The nearest Brent Crude contract for May was trading at a discount to the next-month contract, the June contract, for the first time since January this year. The contango—the structure in which the front-month price is lower than prices in future months—points to an oversupply on the market. Only the nearest contract was in contango, but the weakness in the backwardation in recent days has exacerbated concerns over near-term oil demand.
Signs have emerged from the physical market that spot oil demand was not as strong as oil futures prices had suggested for more than a month. Those signs emerged days before oil prices crashed last Thursday for the biggest one-day loss since April 2020.
New or extended lockdowns in Europe, including in Italy, France, and Germany, prompted concerns about mobility and oil demand in the next few weeks, while the vaccination programs in many European countries are lagging behind the United States and the UK, for example, in terms of vaccination rates.

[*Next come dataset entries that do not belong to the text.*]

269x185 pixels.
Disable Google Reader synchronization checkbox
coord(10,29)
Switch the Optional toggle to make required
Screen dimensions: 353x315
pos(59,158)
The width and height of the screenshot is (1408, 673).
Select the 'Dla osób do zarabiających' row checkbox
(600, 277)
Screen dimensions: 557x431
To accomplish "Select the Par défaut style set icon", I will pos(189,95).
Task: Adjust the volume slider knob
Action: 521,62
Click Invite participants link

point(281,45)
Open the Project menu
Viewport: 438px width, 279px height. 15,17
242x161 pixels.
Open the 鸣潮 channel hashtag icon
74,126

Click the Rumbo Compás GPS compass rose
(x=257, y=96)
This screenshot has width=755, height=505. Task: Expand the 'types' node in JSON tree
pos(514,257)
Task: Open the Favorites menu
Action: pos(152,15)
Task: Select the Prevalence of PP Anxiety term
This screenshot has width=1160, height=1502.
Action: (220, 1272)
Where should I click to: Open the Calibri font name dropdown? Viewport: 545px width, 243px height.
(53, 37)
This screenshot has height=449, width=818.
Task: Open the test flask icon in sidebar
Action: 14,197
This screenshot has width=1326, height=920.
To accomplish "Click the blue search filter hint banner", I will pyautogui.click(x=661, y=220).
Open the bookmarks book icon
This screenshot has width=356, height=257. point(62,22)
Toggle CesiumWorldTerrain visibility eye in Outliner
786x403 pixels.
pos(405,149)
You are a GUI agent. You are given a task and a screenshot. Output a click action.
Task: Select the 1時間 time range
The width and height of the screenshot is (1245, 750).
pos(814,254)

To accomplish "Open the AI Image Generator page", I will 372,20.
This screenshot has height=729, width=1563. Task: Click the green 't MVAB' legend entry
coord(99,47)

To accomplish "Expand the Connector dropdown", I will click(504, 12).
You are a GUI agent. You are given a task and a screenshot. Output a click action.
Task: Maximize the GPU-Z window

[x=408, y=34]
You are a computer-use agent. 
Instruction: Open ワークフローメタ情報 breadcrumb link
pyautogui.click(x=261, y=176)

Europe’s biggest economy, Germany, is extending its lockdown through April 18, with a stricter lockdown for Easter to “break the exponential growth of the third wave,” Chancellor Angela Merkel said today.
Money managers have also started to pull money off crude long positions, further weighing on oil prices.
“Crude oil getting hit by a second wave of speculative long liquidation after the price recovery failed to take it above Dr. Fibo resistance at $65.25,” Ole Hansen, Head of Commodity Strategy at Saxo Bank, commented on Twitter on Tuesday.
A stronger U.S. dollar further depressed oil prices today, while investors also flocked to haven asset classes such as U.S. Treasuries and shunned riskier assets such as the crude complex.